* [BRIEF]
Please count the lines in the entries below that contain the string "This", treating case as significant, and give only that number.

* [Entries on where items appear]
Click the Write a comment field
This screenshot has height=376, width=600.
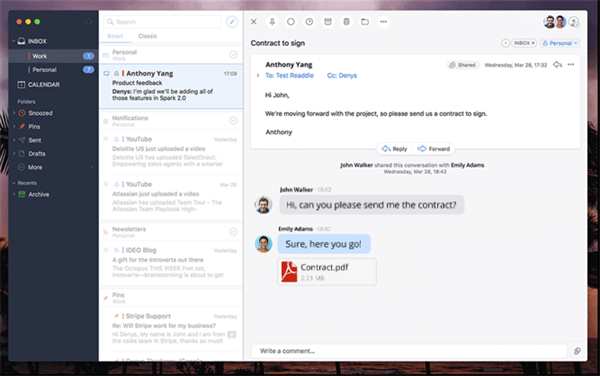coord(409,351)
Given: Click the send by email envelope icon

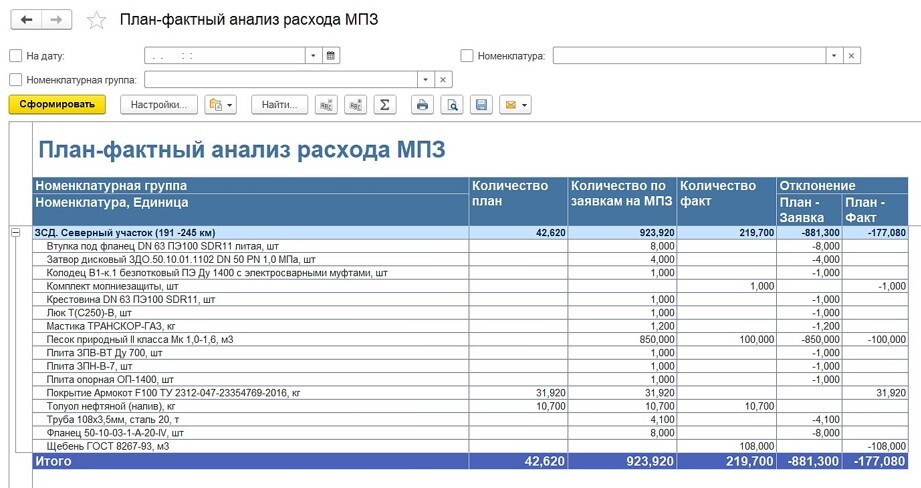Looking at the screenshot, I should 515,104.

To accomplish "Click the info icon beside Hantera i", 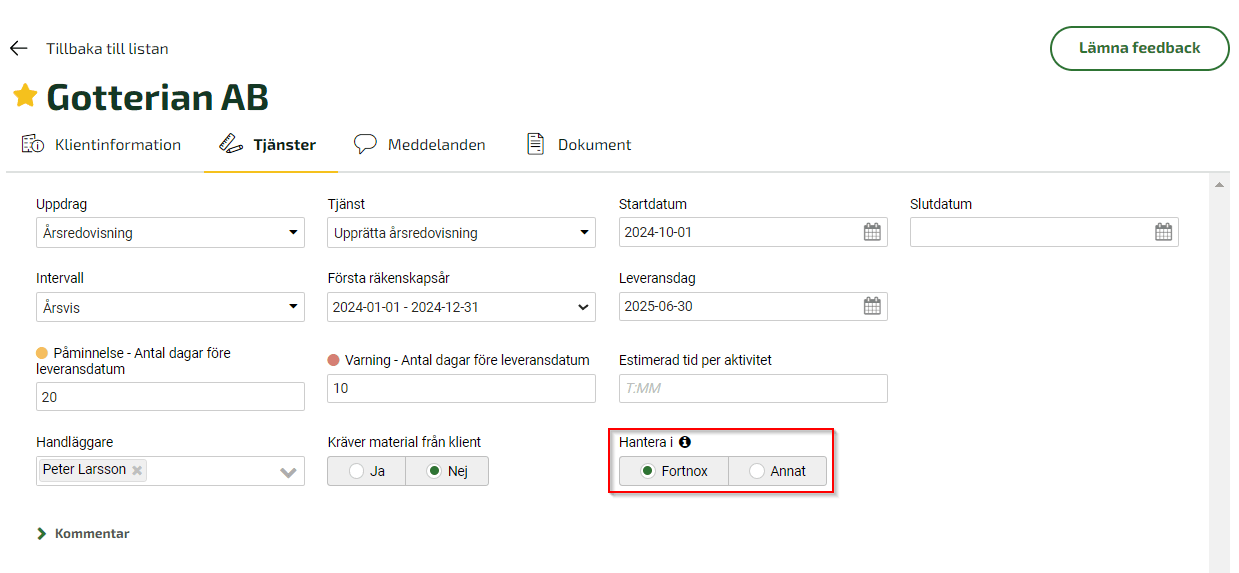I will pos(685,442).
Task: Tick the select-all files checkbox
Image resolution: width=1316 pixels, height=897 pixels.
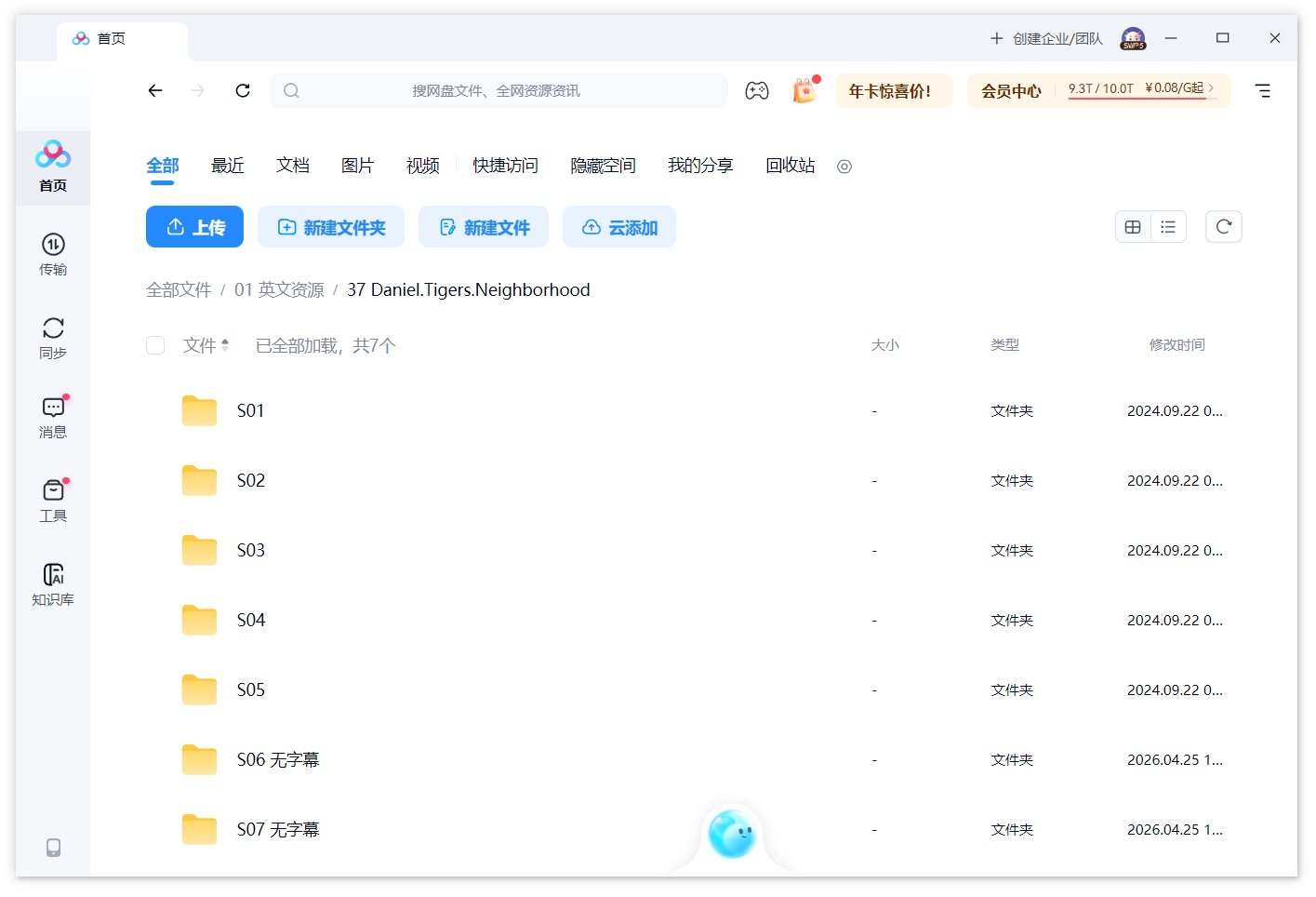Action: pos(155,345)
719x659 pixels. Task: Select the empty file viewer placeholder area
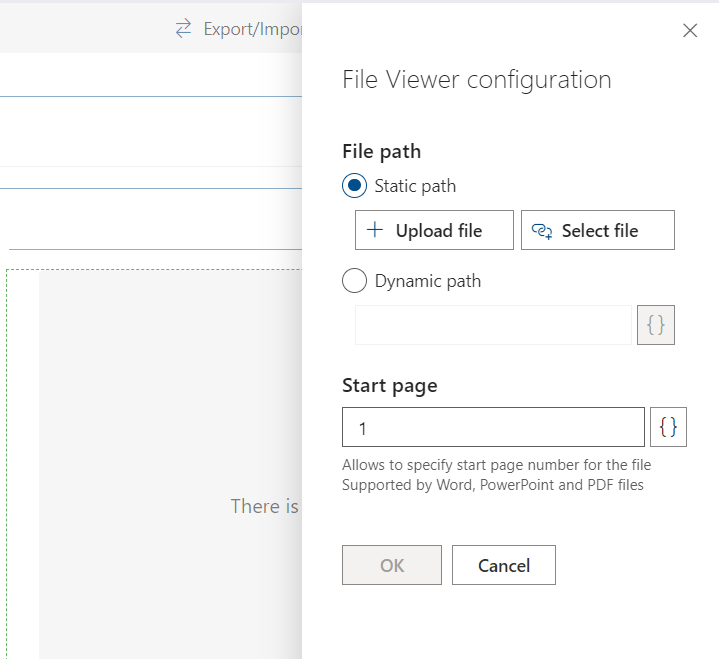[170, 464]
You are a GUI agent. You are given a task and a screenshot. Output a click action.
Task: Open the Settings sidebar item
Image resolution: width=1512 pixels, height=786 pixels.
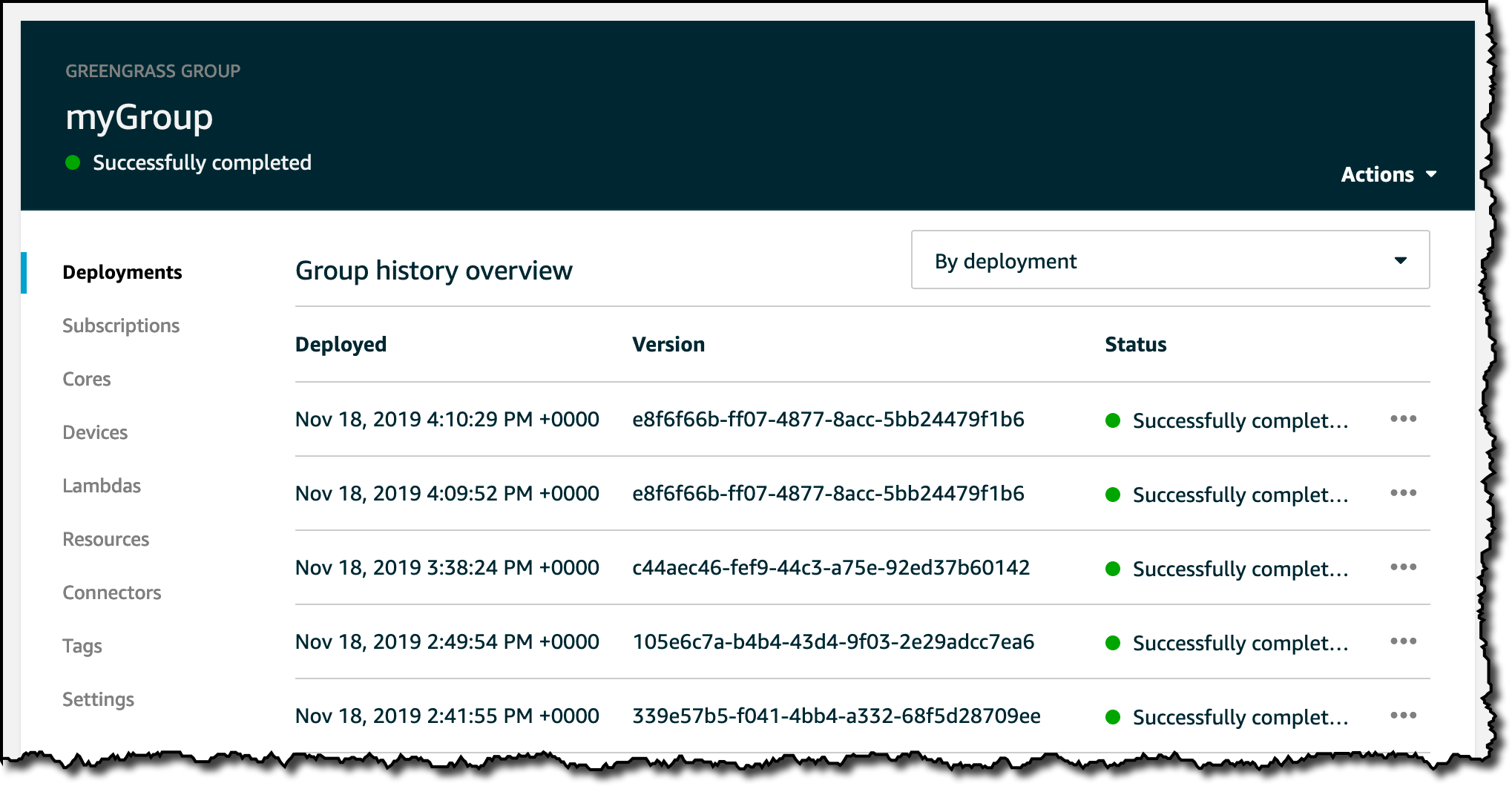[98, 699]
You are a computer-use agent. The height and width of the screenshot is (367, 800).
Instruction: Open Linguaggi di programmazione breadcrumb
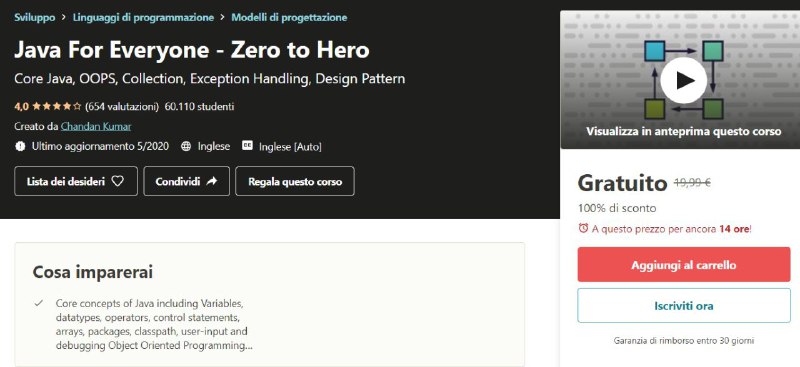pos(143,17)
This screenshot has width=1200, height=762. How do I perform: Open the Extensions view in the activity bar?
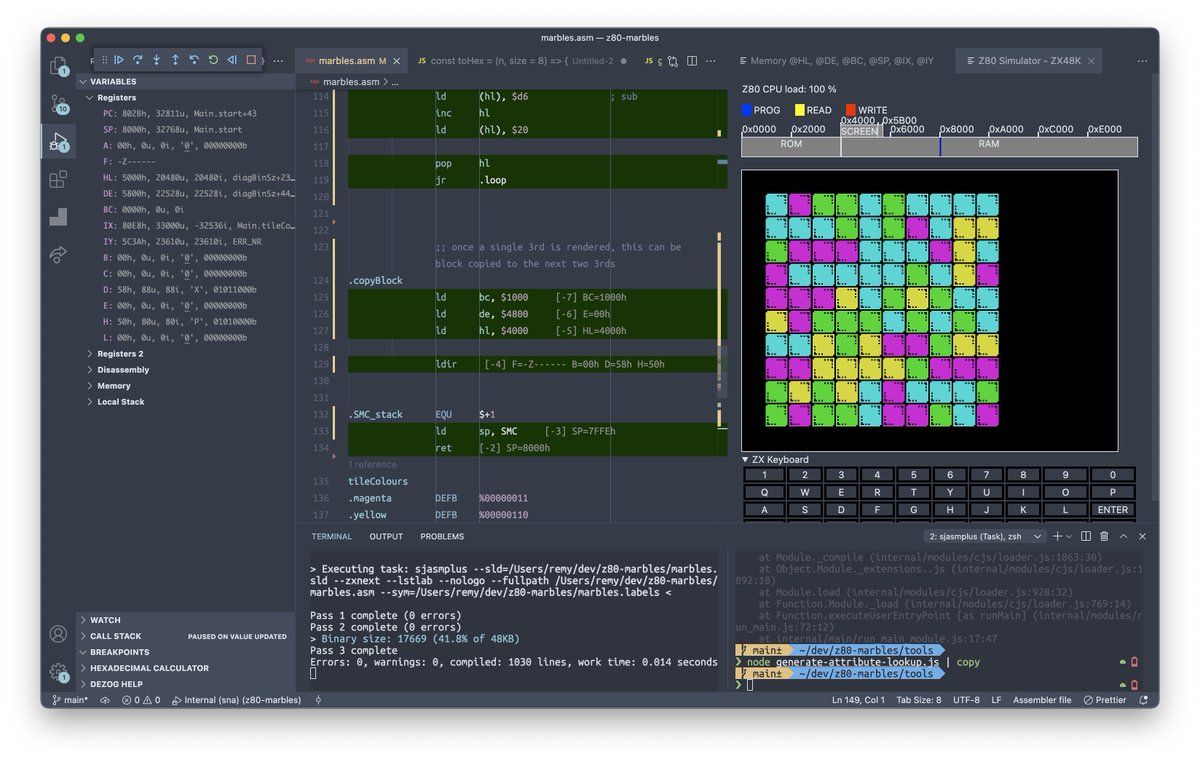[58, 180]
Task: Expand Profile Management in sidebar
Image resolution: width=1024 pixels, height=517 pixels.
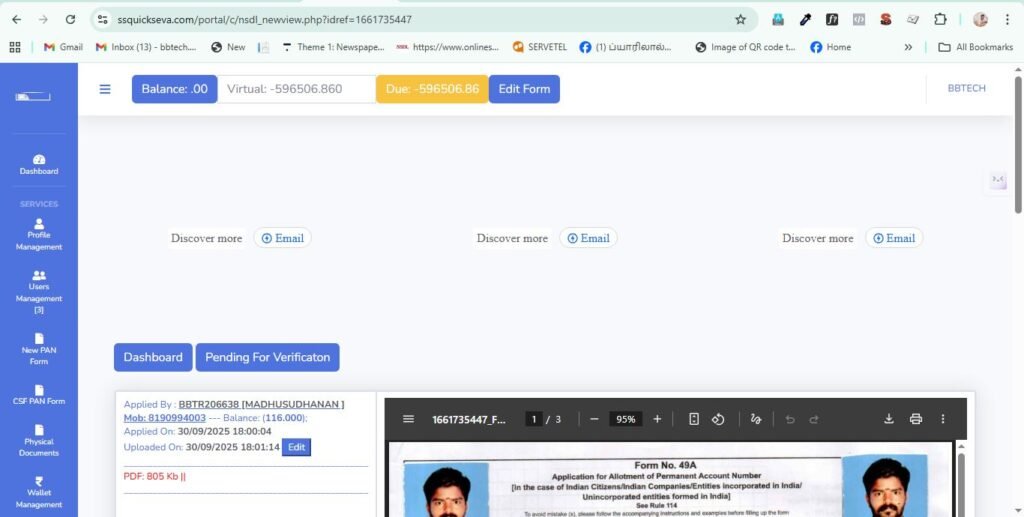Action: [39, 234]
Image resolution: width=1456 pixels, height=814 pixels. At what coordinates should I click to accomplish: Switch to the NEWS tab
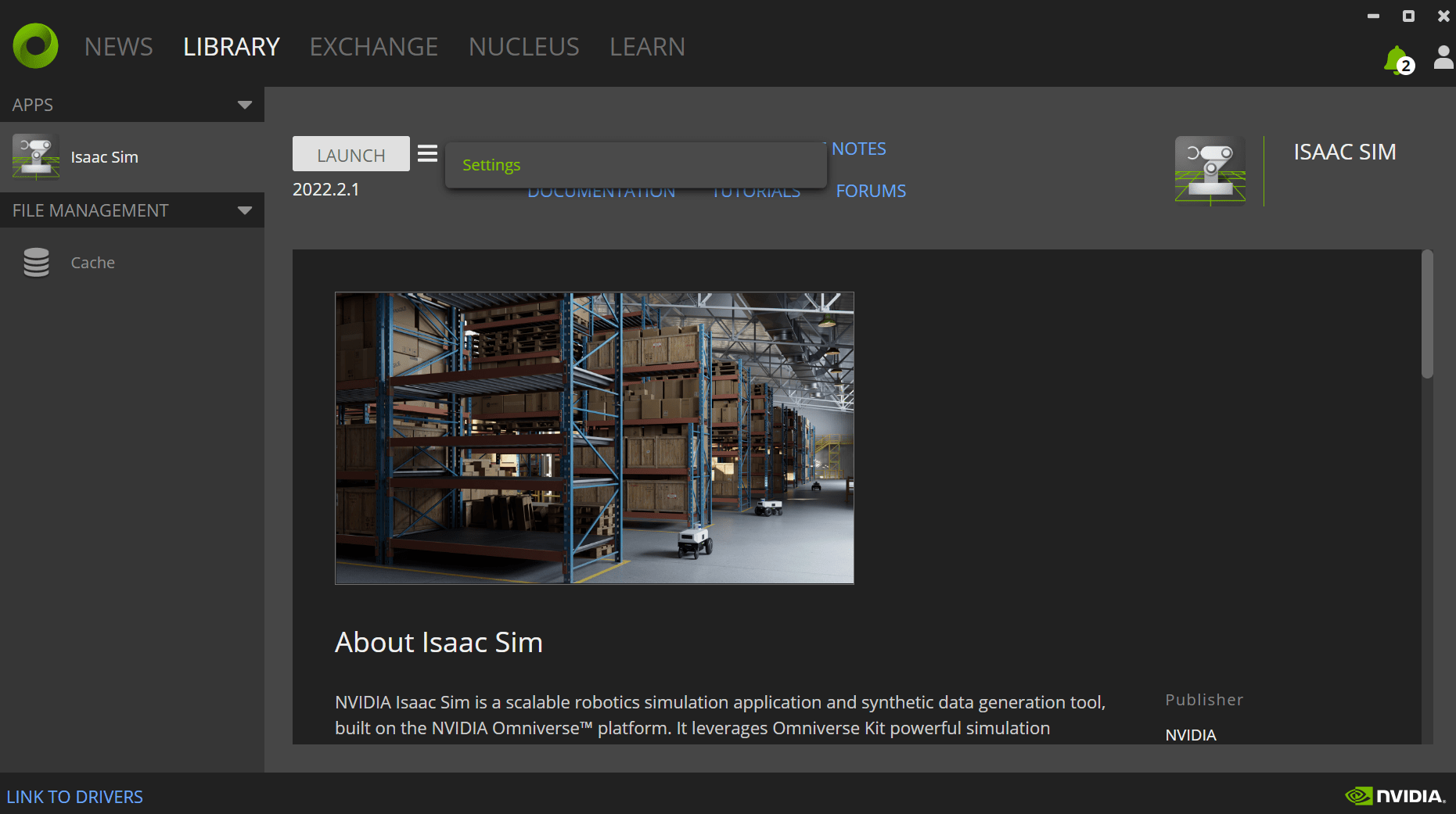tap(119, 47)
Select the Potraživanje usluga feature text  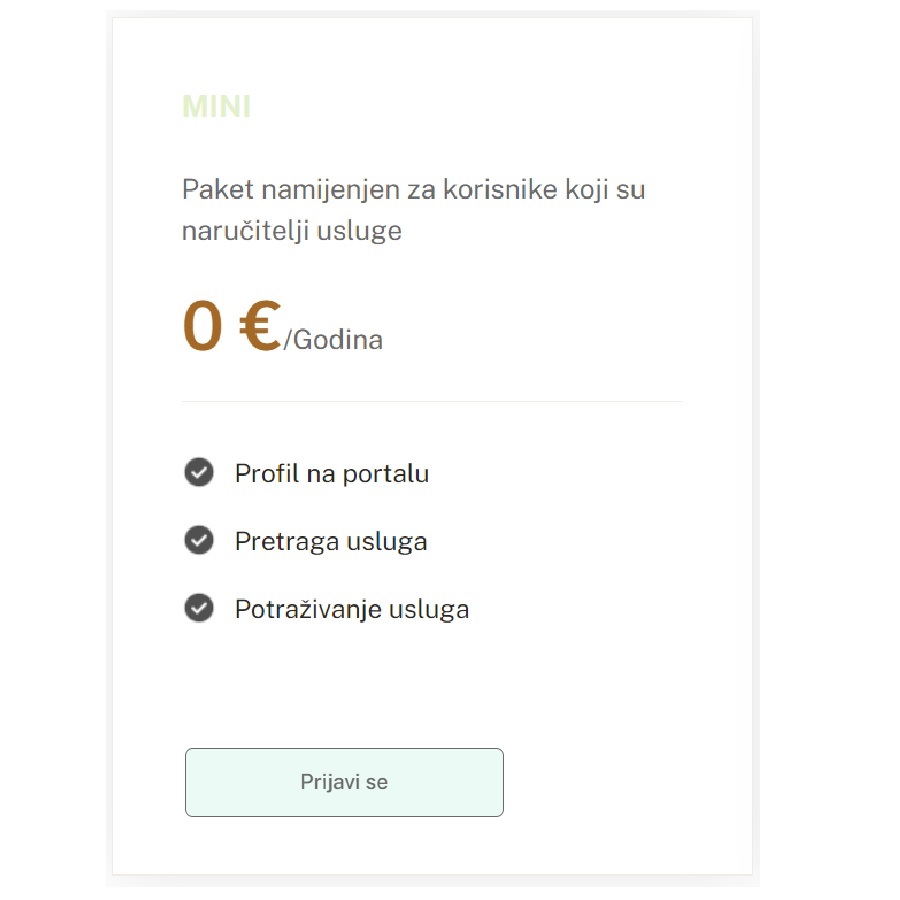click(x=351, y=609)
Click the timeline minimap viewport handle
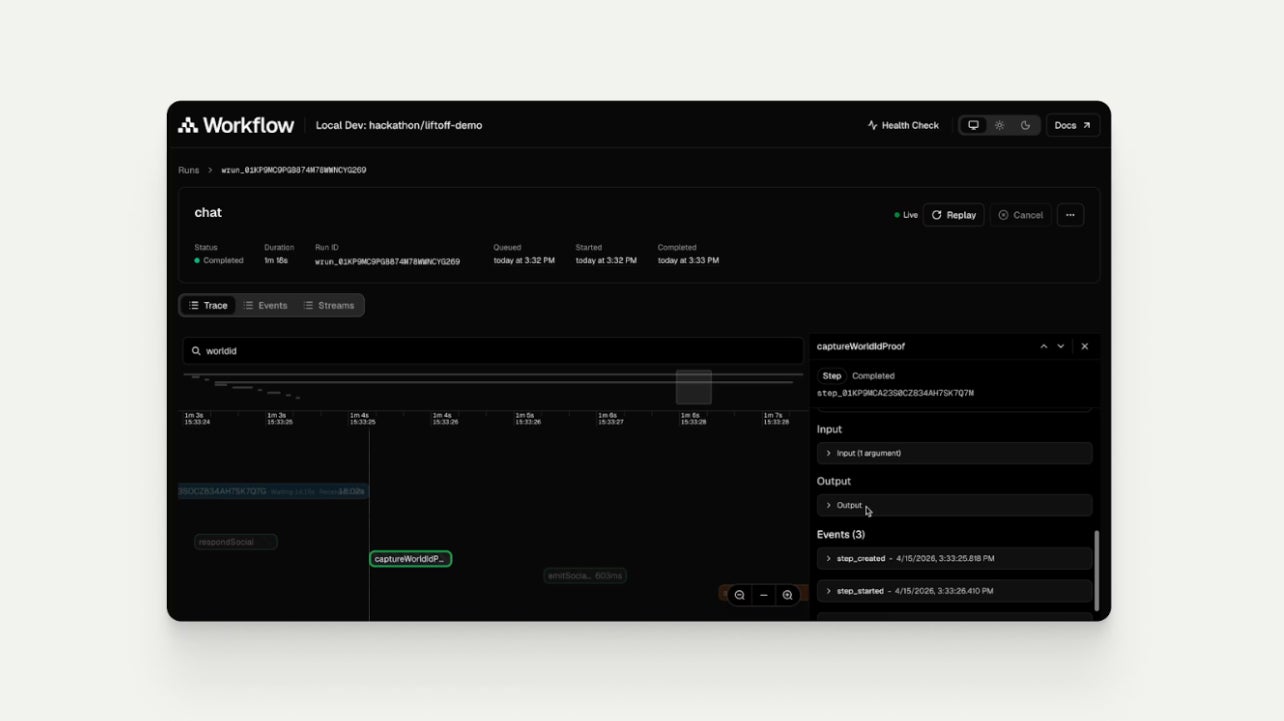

* [THE OUTPUT]
2